Thorac Cardiovasc Surg 2016; 64 - OP39
DOI: 10.1055/s-0036-1571867

Surgical Outcome in Paediatric Patients with Ebstein's Anomaly: A Multicenter, Long-Term Study

L. M. Geerdink 1, 2, G. J. du Marchie Sarvaas 3, I. M. Kuipers 4, W. A. Helbing 5, T. Delhaas 6, H. ter Heide 7, L. Rozendaal 8, C. L. de Korte 2, S. Singh 9, T. Ebels 3, M. G. Hazekamp 8, F. Haas 7, A. J.J.C. Bogers 5, L. Kapusta 2, 10
  • 1Medizinische Hochschule Hannover, Hannover, Germany
  • 2Radboud University Medical Centre, Nijmegen, The Netherlands
  • 3University Medical Centre Groningen, Groningen, The Netherlands
  • 4Academic Medical Centre, Amsterdam, The Netherlands
  • 5Erasmus Medical Centre, Rotterdam, The Netherlands
  • 6Maastricht University Medical Centre, Maastricht, The Netherlands
  • 7University Medical Centre Utrecht, Utrecht, The Netherlands
  • 8Leiden University Medical Centre, Leiden, The Netherlands
  • 9Isala Clinics, Zwolle, The Netherlands
  • 10Tel Aviv Sourasky Medical Centre, Tel Aviv, Israel

Objectives: To review outcomes for a large Dutch cohort of pediatric patients with Ebstein's anomaly treated surgically in childhood (0–18 years).

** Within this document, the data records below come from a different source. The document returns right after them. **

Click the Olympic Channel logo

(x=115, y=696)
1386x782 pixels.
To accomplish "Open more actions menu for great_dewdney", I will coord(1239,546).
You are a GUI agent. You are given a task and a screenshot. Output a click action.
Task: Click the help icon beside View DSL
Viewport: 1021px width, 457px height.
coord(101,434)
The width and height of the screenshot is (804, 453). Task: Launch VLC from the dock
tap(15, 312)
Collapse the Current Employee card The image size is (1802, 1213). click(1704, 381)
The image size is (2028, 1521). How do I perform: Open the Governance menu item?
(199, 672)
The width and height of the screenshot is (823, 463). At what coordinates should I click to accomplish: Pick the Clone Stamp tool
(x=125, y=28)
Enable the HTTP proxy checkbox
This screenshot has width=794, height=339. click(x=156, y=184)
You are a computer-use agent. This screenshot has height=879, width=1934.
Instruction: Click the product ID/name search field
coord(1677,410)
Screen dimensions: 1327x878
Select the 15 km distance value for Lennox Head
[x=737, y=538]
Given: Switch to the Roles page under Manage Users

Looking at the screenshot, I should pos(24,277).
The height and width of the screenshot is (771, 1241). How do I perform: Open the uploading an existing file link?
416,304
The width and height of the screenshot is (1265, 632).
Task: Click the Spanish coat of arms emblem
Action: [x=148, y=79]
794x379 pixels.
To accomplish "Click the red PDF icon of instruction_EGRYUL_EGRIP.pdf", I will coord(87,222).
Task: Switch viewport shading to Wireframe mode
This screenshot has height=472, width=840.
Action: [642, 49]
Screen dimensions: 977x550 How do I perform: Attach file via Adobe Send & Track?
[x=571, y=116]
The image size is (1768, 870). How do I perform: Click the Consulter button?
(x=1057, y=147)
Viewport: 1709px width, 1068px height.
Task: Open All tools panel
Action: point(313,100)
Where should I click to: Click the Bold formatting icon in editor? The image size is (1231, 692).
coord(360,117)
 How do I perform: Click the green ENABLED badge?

We focus on the intended treatment (biventricular or 1.5 ventricle repair or univentricular palliation), freedom from unplanned reoperation and survival in this specific age group.

Methods: Records of all Ebstein anomaly patients born between January 1980 and July 2013 were reviewed. Demographic variables, surgical reports and postoperative outcomes were analyzed.

Results: Of the 176 included patients, 112 were not operated during childhood, whereas the other 64 patients underwent 110 operations. Median follow-up of this surgical subgroup after diagnosis was 115 months (range: 0–216). Thirty (47%) patients required surgery in the first year of life, including 21 who required neonatal surgery. The intended treatment was biventricular (n = 37, 58%) and 1.5 ventricle (n = 5, 8%) repair or univentricular (n = 22, 34%) palliation. The 1-, 5-, and 10-year freedoms from unplanned reoperation were 88, 78, and 73%, respectively. There were 10 (16%) in-hospital deaths (9 within 30 days and 1 at 33 days after surgery). Causes of death were low cardiac output syndrome, cardiac failure, hypoxemia, pulmonary hypertension, or an unknown cause. There were no late deaths.

Conclusion: Surgery in childhood represents the worse spectrum of disease, biventricular repair can often not be applied. Patients often face revision surgery. Mortality is limited to the immediate post-surgical period.